▶ _What you are asked to do_: Once the pictures have been set aside, copy every remaining entry exactly.

--- Input material ---

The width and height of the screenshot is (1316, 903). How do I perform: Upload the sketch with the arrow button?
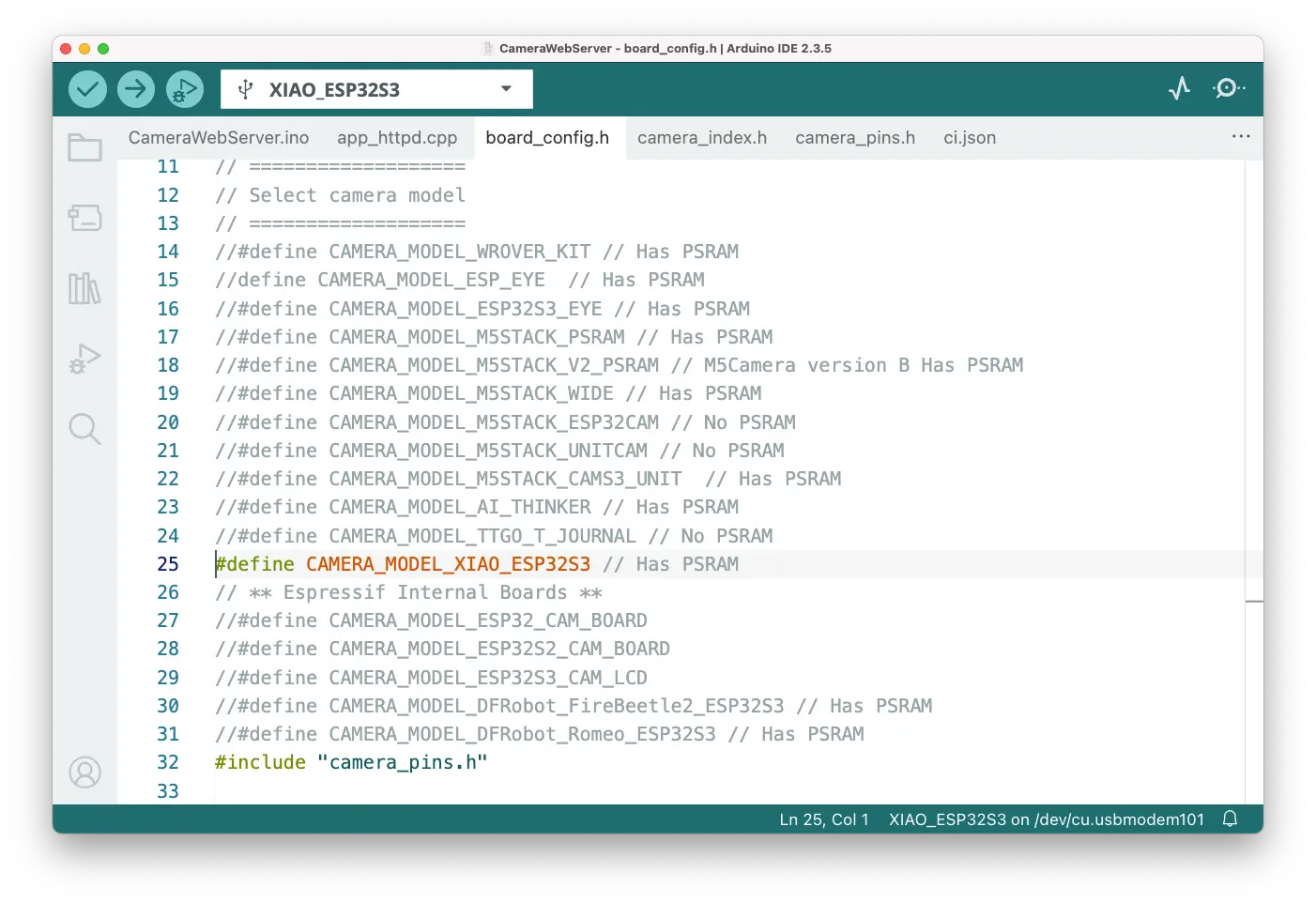tap(136, 89)
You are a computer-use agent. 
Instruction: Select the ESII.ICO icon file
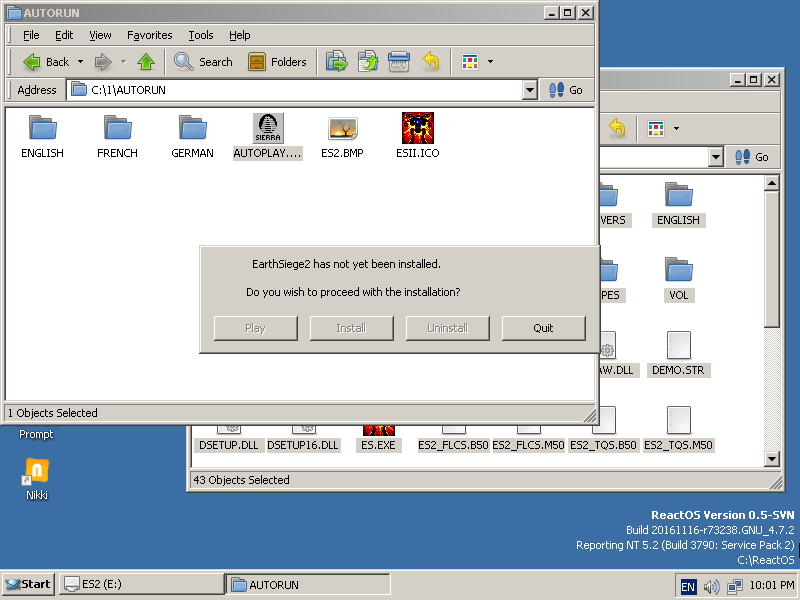[x=417, y=135]
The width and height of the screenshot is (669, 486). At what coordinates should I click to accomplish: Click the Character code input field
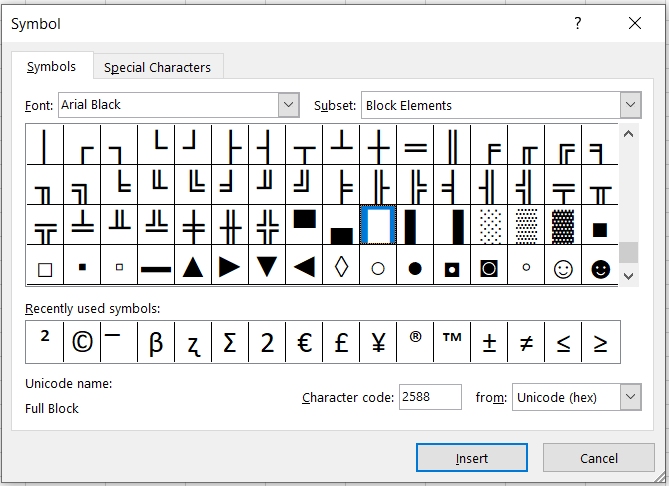pyautogui.click(x=430, y=397)
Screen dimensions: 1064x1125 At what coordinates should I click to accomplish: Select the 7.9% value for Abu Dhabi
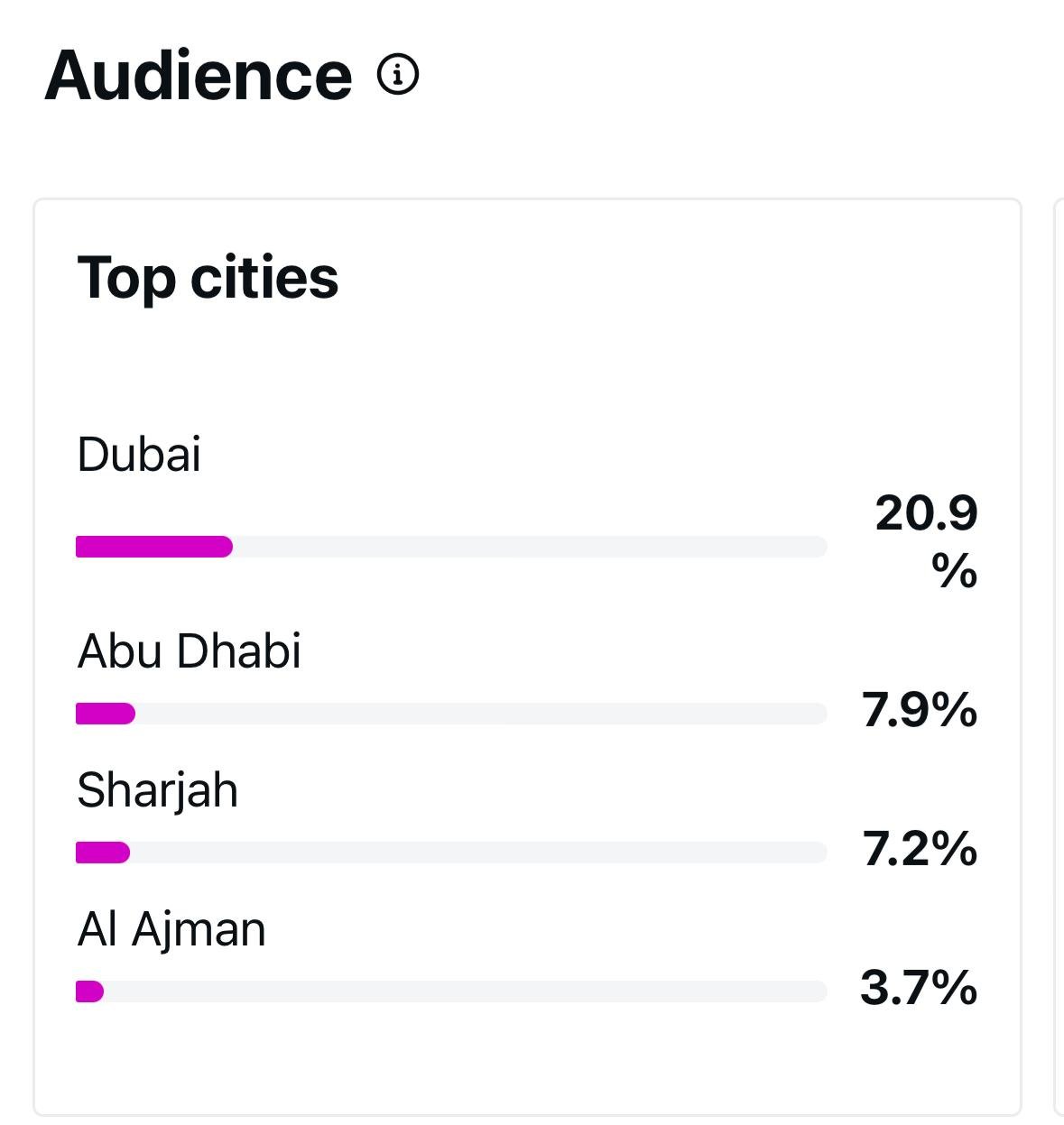(x=920, y=710)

---

▶ _Solution for this exercise_:
The width and height of the screenshot is (1316, 903). How do I perform: Upload the sketch with the arrow button?
tap(136, 89)
You are a computer-use agent. 
Instruction: Select the ESII.ICO icon file
[x=417, y=135]
The width and height of the screenshot is (669, 486). At what coordinates should I click to accomplish: Click the Character code input field
pyautogui.click(x=430, y=397)
Screen dimensions: 1064x1125 At what coordinates should I click to accomplish: Select the 7.9% value for Abu Dhabi
(x=920, y=710)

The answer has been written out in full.